• [Objective]: Put each line of the records into a JSON list of strings, one string per line, with blank lines left out.

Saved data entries
------------------------

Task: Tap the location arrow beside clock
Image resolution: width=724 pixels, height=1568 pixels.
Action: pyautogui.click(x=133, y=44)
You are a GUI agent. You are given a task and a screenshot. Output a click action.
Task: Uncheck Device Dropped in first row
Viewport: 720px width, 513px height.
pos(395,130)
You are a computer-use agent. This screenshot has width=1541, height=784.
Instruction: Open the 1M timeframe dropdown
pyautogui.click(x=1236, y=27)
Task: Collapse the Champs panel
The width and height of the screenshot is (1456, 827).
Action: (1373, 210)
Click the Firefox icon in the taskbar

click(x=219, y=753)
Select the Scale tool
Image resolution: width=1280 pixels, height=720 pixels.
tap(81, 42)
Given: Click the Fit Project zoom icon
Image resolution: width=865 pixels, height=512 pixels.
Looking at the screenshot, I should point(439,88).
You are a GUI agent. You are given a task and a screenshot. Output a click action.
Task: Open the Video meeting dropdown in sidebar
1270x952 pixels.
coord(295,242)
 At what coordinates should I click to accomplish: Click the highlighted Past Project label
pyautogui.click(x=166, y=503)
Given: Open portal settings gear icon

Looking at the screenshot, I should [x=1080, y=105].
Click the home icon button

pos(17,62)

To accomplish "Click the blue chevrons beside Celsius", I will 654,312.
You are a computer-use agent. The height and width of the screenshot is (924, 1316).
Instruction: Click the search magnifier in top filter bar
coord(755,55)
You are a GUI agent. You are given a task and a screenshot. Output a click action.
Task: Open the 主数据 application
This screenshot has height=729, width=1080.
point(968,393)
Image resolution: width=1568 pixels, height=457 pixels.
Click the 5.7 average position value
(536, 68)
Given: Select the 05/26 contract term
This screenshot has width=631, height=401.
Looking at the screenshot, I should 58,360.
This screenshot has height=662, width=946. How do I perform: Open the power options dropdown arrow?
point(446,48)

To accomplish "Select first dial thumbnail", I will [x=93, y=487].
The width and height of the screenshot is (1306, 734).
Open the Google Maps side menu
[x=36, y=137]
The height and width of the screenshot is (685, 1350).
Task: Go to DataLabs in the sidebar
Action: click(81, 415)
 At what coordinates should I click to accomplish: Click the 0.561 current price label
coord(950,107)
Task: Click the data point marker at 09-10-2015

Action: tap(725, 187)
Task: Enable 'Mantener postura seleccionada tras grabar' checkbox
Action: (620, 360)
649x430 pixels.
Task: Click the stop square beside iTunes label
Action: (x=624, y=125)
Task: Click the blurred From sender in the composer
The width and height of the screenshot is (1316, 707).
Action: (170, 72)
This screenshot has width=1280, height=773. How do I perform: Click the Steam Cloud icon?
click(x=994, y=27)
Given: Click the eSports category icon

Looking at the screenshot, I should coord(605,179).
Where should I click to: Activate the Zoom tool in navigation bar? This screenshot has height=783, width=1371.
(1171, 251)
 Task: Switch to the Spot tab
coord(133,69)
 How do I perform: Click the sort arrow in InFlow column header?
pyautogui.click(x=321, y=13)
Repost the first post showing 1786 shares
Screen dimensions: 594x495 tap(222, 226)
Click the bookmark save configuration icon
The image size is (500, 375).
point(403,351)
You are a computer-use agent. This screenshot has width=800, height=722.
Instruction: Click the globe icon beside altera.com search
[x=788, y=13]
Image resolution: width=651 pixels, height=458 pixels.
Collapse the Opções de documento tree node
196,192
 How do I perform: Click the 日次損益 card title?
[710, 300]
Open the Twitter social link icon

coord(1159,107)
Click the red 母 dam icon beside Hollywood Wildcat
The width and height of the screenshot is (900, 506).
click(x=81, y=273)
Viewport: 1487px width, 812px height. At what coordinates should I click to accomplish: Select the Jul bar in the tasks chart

------------------------

• [Answer below]:
[
  "Task: Tap the location arrow beside clock",
  "Image resolution: width=724 pixels, height=1568 pixels.",
  "Action: pyautogui.click(x=133, y=44)",
  "You are a GUI agent. You are given a task and a screenshot. Output a click action.",
  "Task: Uncheck Device Dropped in first row",
  "Viewport: 720px width, 513px height.",
  "pos(395,130)",
  "You are a computer-use agent. This screenshot has width=1541, height=784.",
  "Instruction: Open the 1M timeframe dropdown",
  "pyautogui.click(x=1236, y=27)",
  "Task: Collapse the Champs panel",
  "The width and height of the screenshot is (1456, 827).",
  "Action: (1373, 210)",
  "Click the Firefox icon in the taskbar",
  "click(x=219, y=753)",
  "Select the Scale tool",
  "Image resolution: width=1280 pixels, height=720 pixels.",
  "tap(81, 42)",
  "Given: Click the Fit Project zoom icon",
  "Image resolution: width=865 pixels, height=512 pixels.",
  "Looking at the screenshot, I should point(439,88).",
  "You are a GUI agent. You are given a task and a screenshot. Output a click action.",
  "Task: Open the Video meeting dropdown in sidebar",
  "1270x952 pixels.",
  "coord(295,242)",
  " At what coordinates should I click to accomplish: Click the highlighted Past Project label",
  "pyautogui.click(x=166, y=503)",
  "Given: Open portal settings gear icon",
  "Looking at the screenshot, I should [x=1080, y=105].",
  "Click the home icon button",
  "pos(17,62)",
  "To accomplish \"Click the blue chevrons beside Celsius\", I will 654,312.",
  "You are a computer-use agent. The height and width of the screenshot is (924, 1316).",
  "Instruction: Click the search magnifier in top filter bar",
  "coord(755,55)",
  "You are a GUI agent. You are given a task and a screenshot. Output a click action.",
  "Task: Open the 主数据 application",
  "This screenshot has height=729, width=1080.",
  "point(968,393)",
  "Image resolution: width=1568 pixels, height=457 pixels.",
  "Click the 5.7 average position value",
  "(536, 68)",
  "Given: Select the 05/26 contract term",
  "This screenshot has width=631, height=401.",
  "Looking at the screenshot, I should 58,360.",
  "This screenshot has height=662, width=946. How do I perform: Open the power options dropdown arrow?",
  "point(446,48)",
  "To accomplish \"Select first dial thumbnail\", I will [x=93, y=487].",
  "The width and height of the screenshot is (1306, 734).",
  "Open the Google Maps side menu",
  "[x=36, y=137]",
  "The height and width of the screenshot is (685, 1350).",
  "Task: Go to DataLabs in the sidebar",
  "Action: click(81, 415)",
  " At what coordinates should I click to accomplish: Click the 0.561 current price label",
  "coord(950,107)",
  "Task: Click the data point marker at 09-10-2015",
  "Action: tap(725, 187)",
  "Task: Enable 'Mantener postura seleccionada tras grabar' checkbox",
  "Action: (620, 360)",
  "649x430 pixels.",
  "Task: Click the stop square beside iTunes label",
  "Action: (x=624, y=125)",
  "Task: Click the blurred From sender in the composer",
  "The width and height of the screenshot is (1316, 707).",
  "Action: (170, 72)",
  "This screenshot has width=1280, height=773. How do I perform: Click the Steam Cloud icon?",
  "click(x=994, y=27)",
  "Given: Click the eSports category icon",
  "Looking at the screenshot, I should coord(605,179).",
  "Where should I click to: Activate the Zoom tool in navigation bar? This screenshot has height=783, width=1371.",
  "(1171, 251)",
  " Task: Switch to the Spot tab",
  "coord(133,69)",
  " How do I perform: Click the sort arrow in InFlow column header?",
  "pyautogui.click(x=321, y=13)",
  "Repost the first post showing 1786 shares",
  "Screen dimensions: 594x495 tap(222, 226)",
  "Click the bookmark save configuration icon",
  "The image size is (500, 375).",
  "point(403,351)",
  "You are a computer-use agent. This screenshot has width=800, height=722.",
  "Instruction: Click the globe icon beside altera.com search",
  "[x=788, y=13]",
  "Image resolution: width=651 pixels, height=458 pixels.",
  "Collapse the Opções de documento tree node",
  "196,192",
  " How do I perform: Click the 日次損益 card title?",
  "[710, 300]",
  "Open the Twitter social link icon",
  "coord(1159,107)",
  "Click the red 母 dam icon beside Hollywood Wildcat",
  "The width and height of the screenshot is (900, 506).",
  "click(x=81, y=273)",
  "Viewport: 1487px width, 812px height. At what coordinates should I click to accomplish: Select the Jul bar in the tasks chart"
]